Another good one occurs in 1984, with Susan now cutting a swath through Hollywood as a TV producer.

In her office at It’s a Girl Productions, she and her story editor, Denise (Debra Eisenstadt), vainly try to persuade Heidi to help them create a sitcom about “a way-out painter, an uptight curator and a dilettante heiress.”

The tactless young Denise tells Heidi, “A lot of women your age are very unhappy, unfulfilled, frightened of growing old alone.”

Speaking for her generation, Heidi says, “I don’t think we made such big mistakes. And I don’t want to see three (sitcom) girls on the town who do.”

Nevertheless, a certain sadness suffuses Heidi as she matures.

Unfortunately, the one weak scene in “The Heidi Chronicles” comes in 1986 when she attempts to explain her predicament in a speech to other former students at her high school.
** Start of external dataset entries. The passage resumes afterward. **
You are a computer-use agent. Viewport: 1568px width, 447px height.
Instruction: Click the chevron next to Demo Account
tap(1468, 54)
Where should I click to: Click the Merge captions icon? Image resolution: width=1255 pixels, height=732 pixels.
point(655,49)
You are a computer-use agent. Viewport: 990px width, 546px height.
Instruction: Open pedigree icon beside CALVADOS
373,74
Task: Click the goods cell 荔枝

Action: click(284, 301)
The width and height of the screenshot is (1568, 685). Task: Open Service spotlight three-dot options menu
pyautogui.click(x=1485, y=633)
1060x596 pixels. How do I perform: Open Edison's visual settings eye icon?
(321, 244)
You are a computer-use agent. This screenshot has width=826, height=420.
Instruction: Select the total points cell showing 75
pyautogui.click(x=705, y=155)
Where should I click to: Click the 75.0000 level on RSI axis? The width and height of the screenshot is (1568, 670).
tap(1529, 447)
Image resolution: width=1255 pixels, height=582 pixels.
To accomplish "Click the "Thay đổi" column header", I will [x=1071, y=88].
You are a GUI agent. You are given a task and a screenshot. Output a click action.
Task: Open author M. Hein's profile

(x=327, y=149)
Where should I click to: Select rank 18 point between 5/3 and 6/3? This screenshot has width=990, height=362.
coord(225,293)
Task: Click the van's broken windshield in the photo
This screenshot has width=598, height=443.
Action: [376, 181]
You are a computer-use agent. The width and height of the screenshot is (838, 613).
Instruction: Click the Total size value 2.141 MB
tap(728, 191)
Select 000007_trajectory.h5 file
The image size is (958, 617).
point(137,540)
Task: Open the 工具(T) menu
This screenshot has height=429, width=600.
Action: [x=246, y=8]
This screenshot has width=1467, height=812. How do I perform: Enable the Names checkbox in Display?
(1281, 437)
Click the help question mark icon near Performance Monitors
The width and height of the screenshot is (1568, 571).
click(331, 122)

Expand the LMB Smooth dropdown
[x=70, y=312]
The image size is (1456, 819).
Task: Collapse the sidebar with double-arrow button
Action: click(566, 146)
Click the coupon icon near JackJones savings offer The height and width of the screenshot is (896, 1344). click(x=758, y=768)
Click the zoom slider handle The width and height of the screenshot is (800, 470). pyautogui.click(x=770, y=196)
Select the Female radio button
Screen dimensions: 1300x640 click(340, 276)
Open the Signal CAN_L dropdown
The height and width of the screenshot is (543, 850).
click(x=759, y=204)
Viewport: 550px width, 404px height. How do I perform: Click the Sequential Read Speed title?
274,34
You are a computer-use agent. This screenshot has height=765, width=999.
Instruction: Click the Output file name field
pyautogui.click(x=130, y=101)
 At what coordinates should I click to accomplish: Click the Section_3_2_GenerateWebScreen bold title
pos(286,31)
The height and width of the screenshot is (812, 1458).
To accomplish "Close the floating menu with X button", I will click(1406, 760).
Practically the only clear sentence in this muddled oration is her saying, “I’m just not happy, and I’m afraid I haven’t been happy for some time.”

But perhaps it is asking too much for Wasserstein to explain every problem Heidi encounters. The feminist movement itself seems to be in something of a muddle lately, uncertain of what lines of march to follow through the waning years of this century.

If the movement’s thought leaders are themselves in quandary, has anyone the right to demand that a playwright make everything clear? Nobody ever asked Shakespeare to cure all the ills of Elizabethan society.